CVE-2012-4298 (http://nvd.nist.gov/nvd.cfm?cvename=CVE-2012-4298):
Integer signedness error in the vwr_read_rec_data_ethernet function in
wiretap/vwr.c in the Ixia IxVeriWave file parser in Wireshark 1.8.x before
1.8.2 allows user-assisted remote attackers to execute arbitrary code via a
crafted packet-trace file that triggers a buffer overflow.

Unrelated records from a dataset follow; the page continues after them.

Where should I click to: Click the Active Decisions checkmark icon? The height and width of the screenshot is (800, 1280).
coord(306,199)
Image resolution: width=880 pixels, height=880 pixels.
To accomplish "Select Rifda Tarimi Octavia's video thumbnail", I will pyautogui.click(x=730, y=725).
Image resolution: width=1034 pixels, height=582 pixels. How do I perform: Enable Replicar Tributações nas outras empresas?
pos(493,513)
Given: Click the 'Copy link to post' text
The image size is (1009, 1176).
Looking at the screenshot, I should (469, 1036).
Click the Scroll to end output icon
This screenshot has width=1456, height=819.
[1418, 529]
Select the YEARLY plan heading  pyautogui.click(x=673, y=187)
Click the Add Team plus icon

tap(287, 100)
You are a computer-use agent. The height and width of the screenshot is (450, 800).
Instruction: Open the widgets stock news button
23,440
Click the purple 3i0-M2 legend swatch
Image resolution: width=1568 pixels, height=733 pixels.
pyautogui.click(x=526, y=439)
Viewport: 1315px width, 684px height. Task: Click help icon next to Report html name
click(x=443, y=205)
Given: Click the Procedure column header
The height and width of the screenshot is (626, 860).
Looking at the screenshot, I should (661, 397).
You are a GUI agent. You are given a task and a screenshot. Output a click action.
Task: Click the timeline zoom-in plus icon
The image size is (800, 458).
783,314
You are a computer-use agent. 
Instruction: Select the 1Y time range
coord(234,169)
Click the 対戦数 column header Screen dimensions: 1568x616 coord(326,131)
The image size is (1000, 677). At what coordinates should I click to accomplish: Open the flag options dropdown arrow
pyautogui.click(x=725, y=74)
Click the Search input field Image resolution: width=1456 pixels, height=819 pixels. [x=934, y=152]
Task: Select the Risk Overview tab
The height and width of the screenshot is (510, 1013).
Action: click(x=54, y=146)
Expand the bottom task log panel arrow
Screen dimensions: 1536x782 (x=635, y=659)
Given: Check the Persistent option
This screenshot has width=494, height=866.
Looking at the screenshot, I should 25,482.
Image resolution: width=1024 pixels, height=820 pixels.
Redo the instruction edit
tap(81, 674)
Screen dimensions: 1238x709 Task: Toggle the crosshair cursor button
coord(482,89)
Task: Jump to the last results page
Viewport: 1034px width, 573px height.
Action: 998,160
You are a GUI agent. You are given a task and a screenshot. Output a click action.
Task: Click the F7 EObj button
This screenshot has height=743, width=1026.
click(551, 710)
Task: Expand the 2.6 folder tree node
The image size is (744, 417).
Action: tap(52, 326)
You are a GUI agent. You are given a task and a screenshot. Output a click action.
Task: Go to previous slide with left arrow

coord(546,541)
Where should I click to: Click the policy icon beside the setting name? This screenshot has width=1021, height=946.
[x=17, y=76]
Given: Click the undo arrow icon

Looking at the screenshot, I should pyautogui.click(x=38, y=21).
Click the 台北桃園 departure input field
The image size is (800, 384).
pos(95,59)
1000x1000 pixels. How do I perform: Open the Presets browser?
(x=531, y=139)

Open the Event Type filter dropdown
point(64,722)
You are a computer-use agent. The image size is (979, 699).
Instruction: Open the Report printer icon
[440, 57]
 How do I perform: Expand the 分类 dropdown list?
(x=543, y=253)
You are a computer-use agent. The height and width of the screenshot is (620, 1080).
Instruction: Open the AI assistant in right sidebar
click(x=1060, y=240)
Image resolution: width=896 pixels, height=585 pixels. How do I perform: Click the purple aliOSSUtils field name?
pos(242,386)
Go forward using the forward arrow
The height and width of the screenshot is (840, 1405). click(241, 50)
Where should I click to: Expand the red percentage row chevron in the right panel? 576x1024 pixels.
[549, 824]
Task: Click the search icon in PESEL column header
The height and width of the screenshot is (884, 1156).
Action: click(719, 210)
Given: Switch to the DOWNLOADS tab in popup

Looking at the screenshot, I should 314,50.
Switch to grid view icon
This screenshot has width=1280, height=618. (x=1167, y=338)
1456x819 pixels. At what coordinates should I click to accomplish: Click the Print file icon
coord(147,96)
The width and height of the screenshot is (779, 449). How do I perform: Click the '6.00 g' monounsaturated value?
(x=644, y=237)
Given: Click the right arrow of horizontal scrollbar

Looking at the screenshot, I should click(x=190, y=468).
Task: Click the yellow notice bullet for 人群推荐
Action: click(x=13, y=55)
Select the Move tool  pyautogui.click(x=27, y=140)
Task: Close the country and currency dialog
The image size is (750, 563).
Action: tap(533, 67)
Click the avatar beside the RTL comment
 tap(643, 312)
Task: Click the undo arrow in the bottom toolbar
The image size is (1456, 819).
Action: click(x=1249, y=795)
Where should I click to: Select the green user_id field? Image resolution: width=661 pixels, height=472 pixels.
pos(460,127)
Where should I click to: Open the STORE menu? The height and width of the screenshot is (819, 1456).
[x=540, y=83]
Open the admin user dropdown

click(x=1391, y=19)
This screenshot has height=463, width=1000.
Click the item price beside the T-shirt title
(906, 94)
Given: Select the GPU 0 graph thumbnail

CVE-2012-4297 (http://nvd.nist.gov/nvd.cfm?cvename=CVE-2012-4297):
Buffer overflow in the dissect_gsm_rlcmac_downlink function in
epan/dissectors/packet-gsm_rlcmac.c in the GSM RLC MAC dissector in
Wireshark 1.6.x before 1.6.10 and 1.8.x before 1.8.2 allows remote attackers
to execute arbitrary code via a malformed packet.
CVE-2012-4296 (http://nvd.nist.gov/nvd.cfm?cvename=CVE-2012-4296):
Buffer overflow in epan/dissectors/packet-rtps2.c in the RTPS2 dissector in
Wireshark 1.4.x before 1.4.15, 1.6.x before 1.6.10, and 1.8.x before 1.8.2
allows remote attackers to cause a denial of service (CPU consumption) via a
malformed packet.
CVE-2012-4295 (http://nvd.nist.gov/nvd.cfm?cvename=CVE-2012-4295):
Array index error in the channelised_fill_sdh_g707_format function in
epan/dissectors/packet-erf.c in the ERF dissector in Wireshark 1.8.x before
1.8.2 might allow remote attackers to cause a denial of service (application
crash) via a crafted speed (aka rate) value.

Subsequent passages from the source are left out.